=== Texte à lire ===
La seconde, quant à elle, s’est engagée à financer, au moyen de bourses, des séjours entre quatre mois et un an à des spécialistes des États-Unis. Mais cette idée ne constitue pas la première initiative mise en place par l’établissement parisien pour soutenir le travail scientifique. Grâce au programme « Make Our Planet Great Again », visant à soutenir la recherche sur le climat. Lors du premier mandat de Donald Trump, en 2017, c’est une dizaine de nouvelles têtes qui ont joint leurs connaissances pendant un an.

Au Canada, la Chaire d’excellence en recherche du gouvernement a déjà mis en place son processus de compétition. Son programme, dont la prochaine cohorte sera lancée en 2026, offrira des subventions atteignant un million de dollars par an, pendant huit ans, pour attirer les meilleurs savant.es internationaux. Une telle mesure illustre clairement l’ambition du Canada de devenir un refuge pour une science libre, en opposition marquée à la politique actuelle de Washington.

=== Données fournies ===
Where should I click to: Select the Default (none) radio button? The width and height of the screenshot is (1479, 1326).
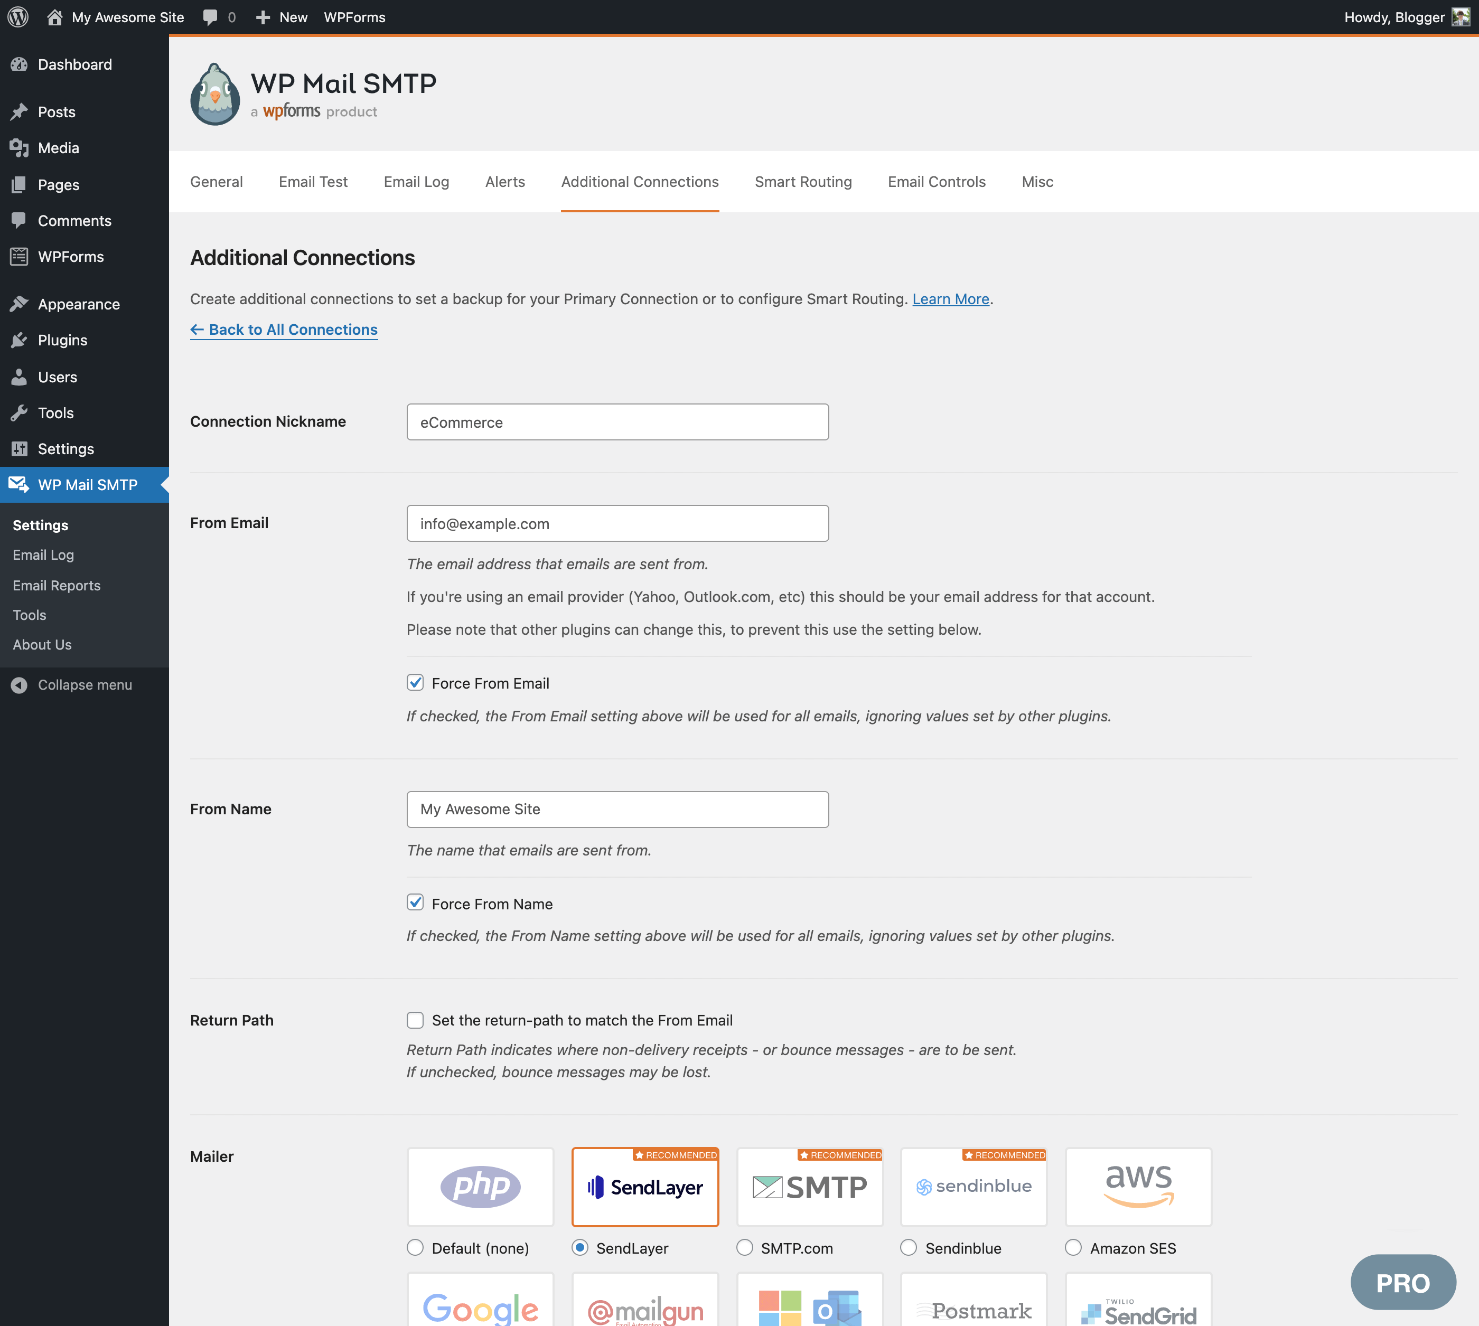point(415,1247)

=== Consigne 1 ===
Recopiez le passage du texte à lire qui va de « La seconde, quant » jusqu'à « pendant un an. » inclus.
=== Consigne 2 ===
Selon le texte sur le financement de la recherche, quel montant annuel maximal les subventions du programme canadien atteindront-elles, et sur combien d'années ?
=== Consigne 3 ===
Poursuivez, s'il vous plaît, le texte sur le financement de la recherche après sa dernière phrase.
Les données proviennent d'une autre source que le texte.

=== Résultat attendu 1 ===
La seconde, quant à elle, s’est engagée à financer, au moyen de bourses, des séjours entre quatre mois et un an à des spécialistes des États-Unis. Mais cette idée ne constitue pas la première initiative mise en place par l’établissement parisien pour soutenir le travail scientifique. Grâce au programme « Make Our Planet Great Again », visant à soutenir la recherche sur le climat. Lors du premier mandat de Donald Trump, en 2017, c’est une dizaine de nouvelles têtes qui ont joint leurs connaissances pendant un an.

=== Résultat attendu 2 ===
Jusqu'à un million de dollars par an, pendant huit ans.

=== Résultat attendu 3 ===
Par ailleurs, l’Université de Toronto a déjà engagé quelques chercheur.es de l’Université Yale, au Connecticut, pour leur donner un second souffle.

Des décisions à Québec qui n’aident pas !

Au Québec, l’Université de Montréal commence, sous la direction de Frédéric Bouchard, doyen de la faculté des Arts et des Sciences, à trouver certaines figures de référence susceptibles de vouloir quitter les États-Unis. À l’Université Laval, on cherche du financement pour faciliter leur arrivée. Ces procédures rencontreront, en revanche, un obstacle de taille.

En février dernier, le gouvernement Legault a rectifié sa liste de professions admissibles au traitement simplifié d’immigration, supprimant ainsi 189 postes. Et les professeur.es et chargé.es de cours universitaires n’y figurent plus, ce qui pourrait rendre la tâche plus laborieuse pour engager ces spécialistes.

L’Université Concordia a déploré cette action en précisant que la province se place désormais dans une position défavorable pour recevoir ces spécialistes étrangers. Avec ces restrictions, c’est la diversité professionnelle universitaire qui est mise en danger.

L’effritement de cette liberté de recherche et d’expression est devenu une si grande menace, que la fuite des têtes pensantes américaines ne peut plus être perçue comme une hypothèse. C’est une onde de choc qui résonne au-delà des frontières états-uniennes.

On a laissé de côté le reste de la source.